→ **TASK OBJECTIVE**
The copy you return should hold only the lines from the top of the data below through the line with "ログイン (864, 1848)", each duplicated exactly and with no pictures.

Screenshot grounding data:
<<<<

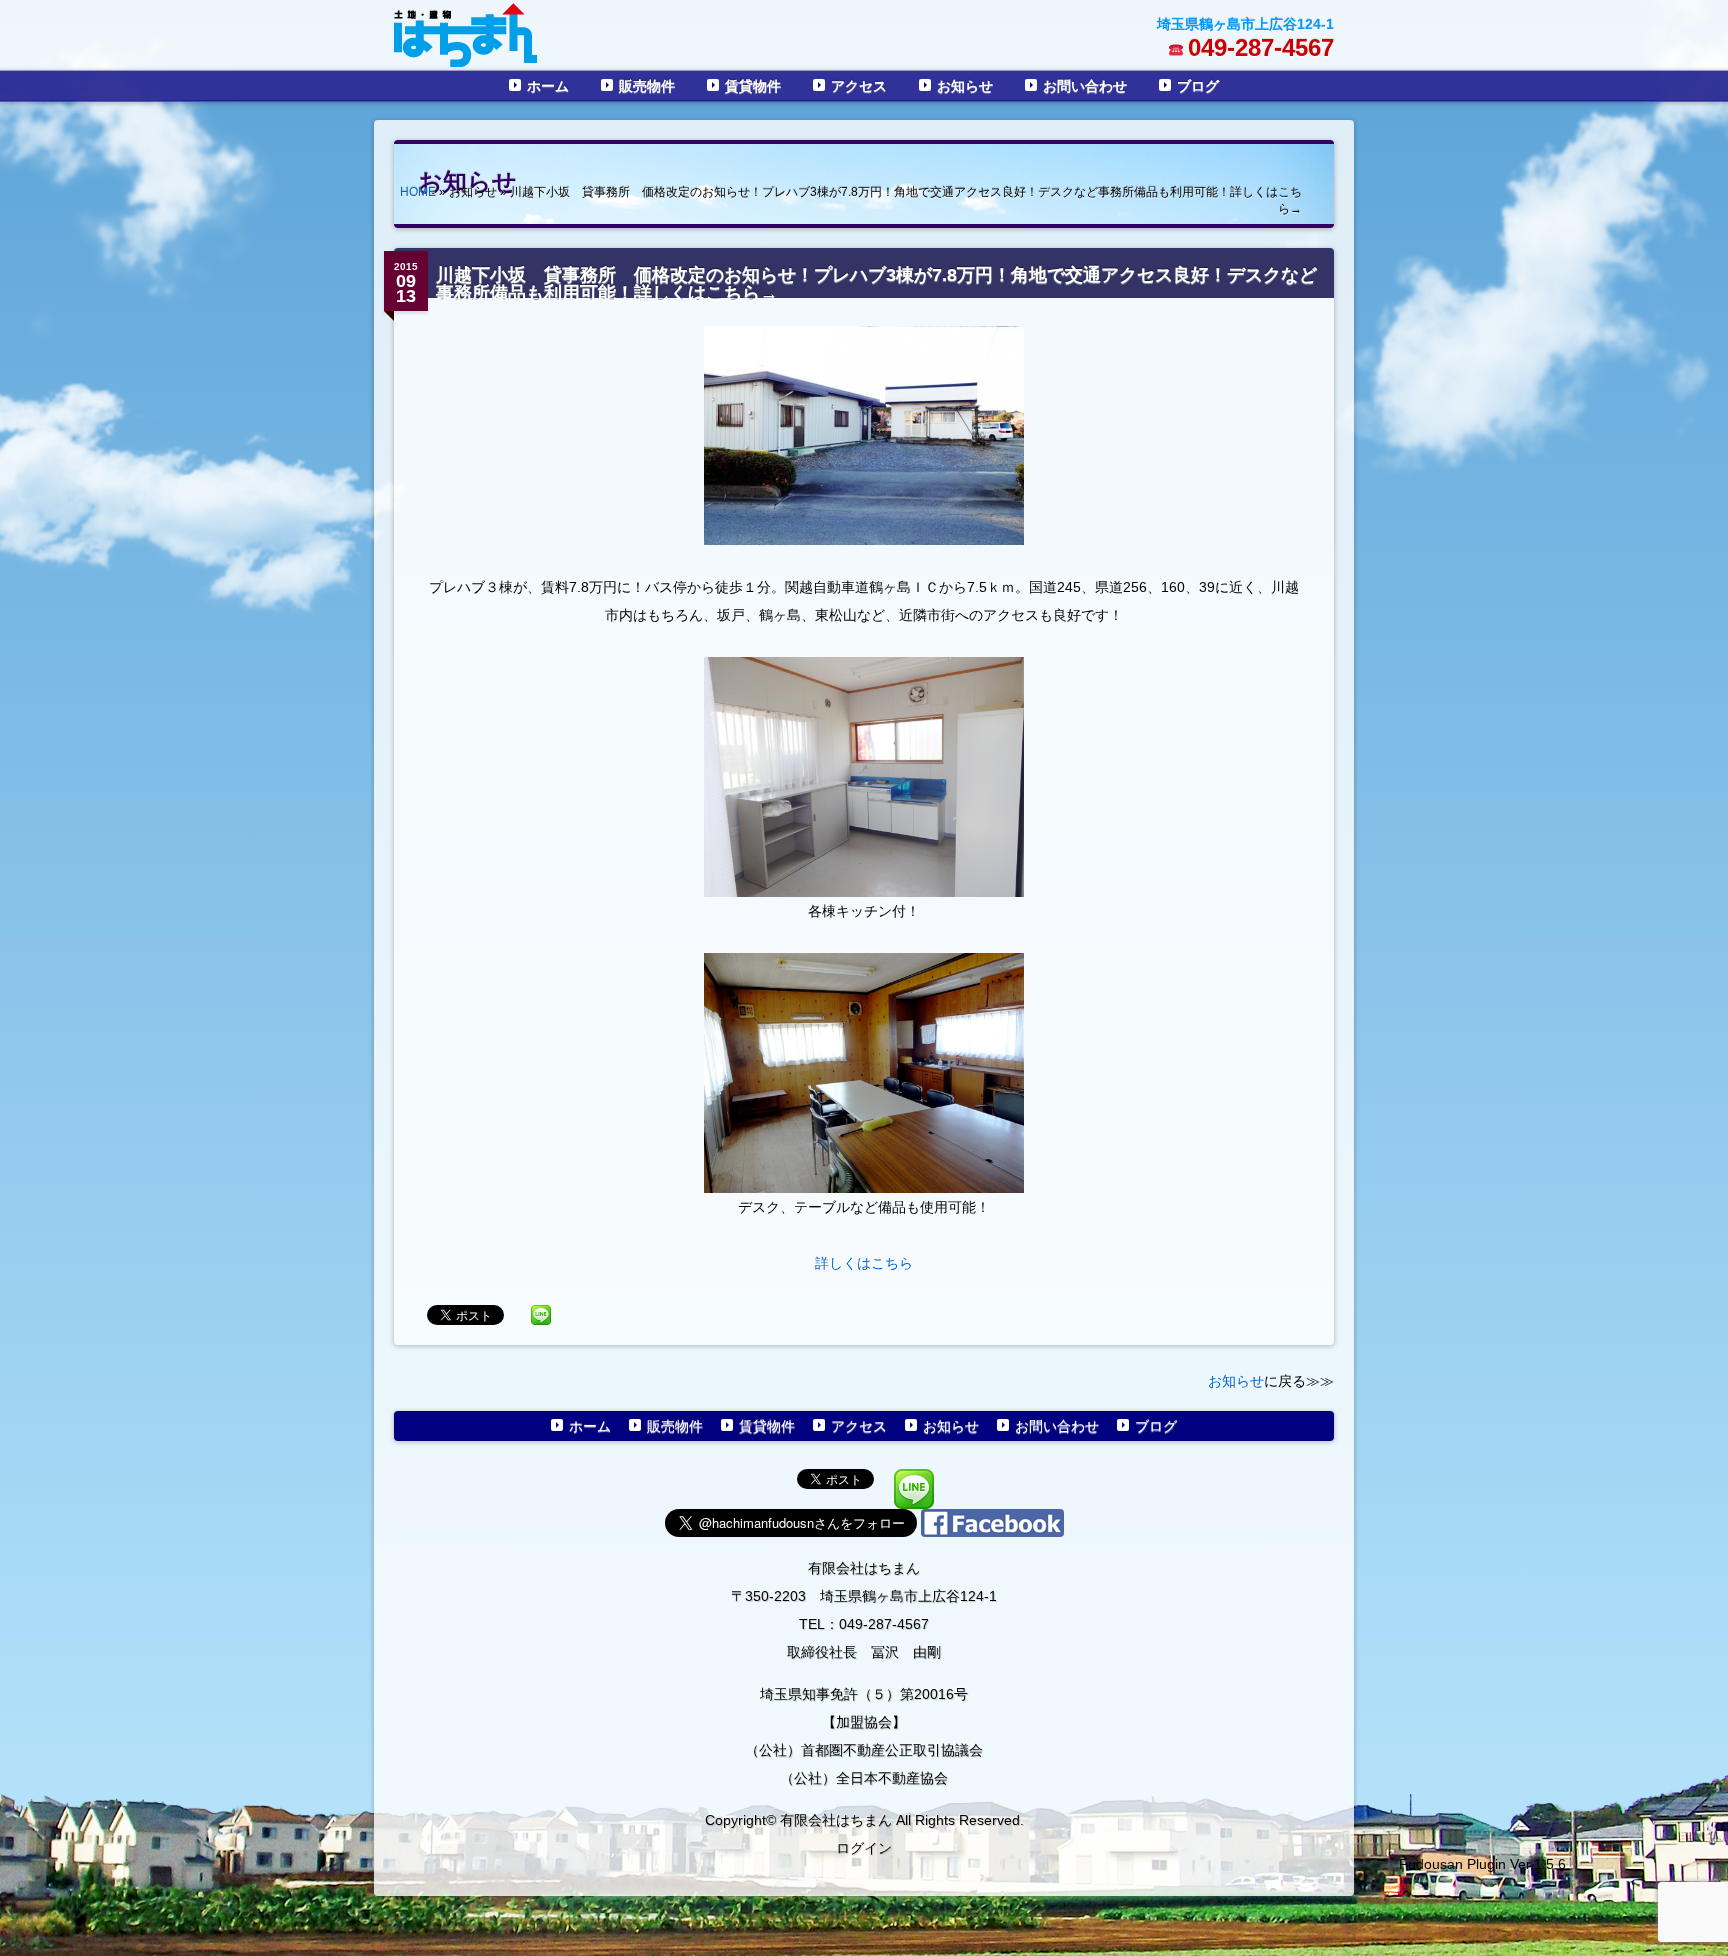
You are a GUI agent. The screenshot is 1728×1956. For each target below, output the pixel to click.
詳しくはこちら (864, 1263)
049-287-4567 (1261, 47)
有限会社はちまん (864, 1568)
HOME (418, 192)
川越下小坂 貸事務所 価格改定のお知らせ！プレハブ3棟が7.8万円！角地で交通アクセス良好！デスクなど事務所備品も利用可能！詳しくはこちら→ (876, 284)
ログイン (864, 1848)
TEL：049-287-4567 (864, 1624)
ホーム (548, 86)
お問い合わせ (1085, 86)
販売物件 (647, 86)
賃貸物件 (753, 86)
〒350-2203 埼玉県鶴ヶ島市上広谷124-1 (864, 1596)
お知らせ (965, 86)
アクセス (859, 86)
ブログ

>>>>

→ **RESULT OF THIS TASK**
You are a GUI agent. The screenshot is 1728×1956. For each target below, output the pixel to click.
詳しくはこちら (864, 1263)
049-287-4567 (1261, 47)
有限会社はちまん (864, 1568)
HOME (418, 192)
川越下小坂 貸事務所 価格改定のお知らせ！プレハブ3棟が7.8万円！角地で交通アクセス良好！デスクなど事務所備品も利用可能！詳しくはこちら→ (876, 284)
ログイン (864, 1848)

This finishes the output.